What kind of big data solution does your customer need? Choosing the right platforms for compute clusters, data storage, and analytics is a matter of choosing the right-sized tools for the job. When designing a big data solution, start by asking the right questions. Once you understand the questions you want to answer and the resources you have available, you can start designing the right big data solution.
Start by understanding where the hidden costs lie. Hadoop is open source and provides a low-cost means for processing large data sets on commodity hardware, but you still need hardware and storage. The traditional database approach is cost-prohibitive, and it can’t scale fast enough. For example, a petabyte Hadoop cluster requires about 250 nodes at a cost of $1 million, which is a fraction of the cost of an enterprise data warehouse. And there are hidden costs in adding storage and redundancy to the ecosystem.
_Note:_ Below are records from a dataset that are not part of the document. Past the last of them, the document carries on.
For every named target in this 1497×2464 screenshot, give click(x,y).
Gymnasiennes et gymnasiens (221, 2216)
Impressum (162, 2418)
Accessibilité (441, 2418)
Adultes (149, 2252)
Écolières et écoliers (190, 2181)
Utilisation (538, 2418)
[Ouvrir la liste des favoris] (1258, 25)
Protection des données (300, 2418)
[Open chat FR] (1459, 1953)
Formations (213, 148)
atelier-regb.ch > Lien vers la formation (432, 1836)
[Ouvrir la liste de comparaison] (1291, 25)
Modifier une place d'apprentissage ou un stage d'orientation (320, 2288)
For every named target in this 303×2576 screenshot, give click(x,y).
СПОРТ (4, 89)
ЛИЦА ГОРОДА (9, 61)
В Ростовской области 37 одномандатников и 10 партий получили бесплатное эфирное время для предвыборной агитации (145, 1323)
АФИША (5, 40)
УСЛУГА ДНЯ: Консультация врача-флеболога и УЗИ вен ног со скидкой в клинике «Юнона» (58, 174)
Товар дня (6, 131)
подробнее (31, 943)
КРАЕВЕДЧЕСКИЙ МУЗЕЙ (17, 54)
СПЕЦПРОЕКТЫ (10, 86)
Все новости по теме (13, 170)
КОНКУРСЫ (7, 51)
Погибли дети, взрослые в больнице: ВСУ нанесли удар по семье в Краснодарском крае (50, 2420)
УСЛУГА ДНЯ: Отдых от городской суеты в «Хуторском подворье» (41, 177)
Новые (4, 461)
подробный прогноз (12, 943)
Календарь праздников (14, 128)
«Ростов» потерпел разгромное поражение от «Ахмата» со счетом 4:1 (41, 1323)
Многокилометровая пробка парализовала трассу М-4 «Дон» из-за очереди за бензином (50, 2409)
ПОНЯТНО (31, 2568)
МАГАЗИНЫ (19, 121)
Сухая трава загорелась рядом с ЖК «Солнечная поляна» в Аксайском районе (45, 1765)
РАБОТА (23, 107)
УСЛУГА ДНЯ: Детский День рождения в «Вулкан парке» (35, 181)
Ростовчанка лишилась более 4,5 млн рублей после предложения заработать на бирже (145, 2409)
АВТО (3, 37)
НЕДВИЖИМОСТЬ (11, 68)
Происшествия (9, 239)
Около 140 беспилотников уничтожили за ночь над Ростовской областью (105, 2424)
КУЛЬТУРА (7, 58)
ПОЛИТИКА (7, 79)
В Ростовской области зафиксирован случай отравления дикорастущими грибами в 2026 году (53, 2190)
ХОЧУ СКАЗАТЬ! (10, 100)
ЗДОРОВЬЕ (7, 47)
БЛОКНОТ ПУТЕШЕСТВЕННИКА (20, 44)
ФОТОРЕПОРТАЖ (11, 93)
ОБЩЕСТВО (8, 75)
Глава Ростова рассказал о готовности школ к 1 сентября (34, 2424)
To determine the right size big data solution, you have to start by asking the right questions.
What do You Want to Know?
Usually an organization has a general idea of the type of data they want to analyze, but their motivations to initiate a big data project are seldom clear-cut. Once you start delving into the data and uncovering patterns, one result may lead to another question that requires further data gathering and analysis. To reveal these “unknown” unknowns you need to create a baseline with a few basic use cases; collect and gather key data, build some predictive and statistical models to answer your questions, and then see what insight results. Now you have a better idea of the scope of your investigation and you can start looking at your big data requirements.
Consider the three basic components of big data as defined by Gartner:
- Velocity – the speed of incoming data and the number of events and elements being stored.
- Variety – the various forms of structured and unstructured data that need to be processed and normalized for analysis.
- Volume – how many terabytes or petabytes of data you need to manage?
Now add a fourth consideration – complexity. How are you going to handle data distribution and processing using on-premise, cloud, and hybrid platforms?
When you map the parameters of the question to the velocity, variety, and volume required for statistical analysis, you start to see the scope of your requirements and get a sense of what you will need in a big data solution.
What Do You Have in Place?
Now that you start to glean the size of the elephant, take an inventory of what you already have available in your big data ecosystem. Are your datasets large or small; terabytes of petabytes? Can you expand your existing data warehouse? Do you have to throw data away because you can’t store it? Is there a lot of “low-touch” data that is seldom needed for analytics? Do you want to explore complex or large amounts of data? Answering these types of questions will tell you if you can expand your current infrastructure.
What about the cost of expansion? What tools and technologies exist in your current data warehouse? Is the existing system scalable? Do you have adequate processing power and data storage capacity? Are the right governance and policies in place? Answering these kinds of questions will tell you if it’s cost-effect to expand to build your big data solution.
Also consider your future requirements. Adding new data sources can be costly, so can you solve your business problems with existing data? Also assess your application portfolio. Do you need a basic Hadoop platform, or will you need to add specialized software? Will you need to invest in a more robust Hadoop solution if you only need it for a current use case?
Can You Implement Big Data in Stages?
You don’t have to eat the elephant all at once. Most big data solutions can be incrementally implemented. You need to define the scope of the business problem in measurable terms, and match those terms to revenue gains.
If the business case is too limited in scope, then the business benefits won’t be achieved. If the scope of the project is too large, then you won’t have the resources to achieve the results in a cost-effective or timely way. If you can define the core requirements of the project from the outset then you can be confident that you have the right big data solution.
As with most projects, careful preplanning makes for a more successful outcome. Ask the right questions, consider your data needs, apply use cases, and test your assumptions before investing in a big data solution. What is your biggest concern when setting the scope for a big data project?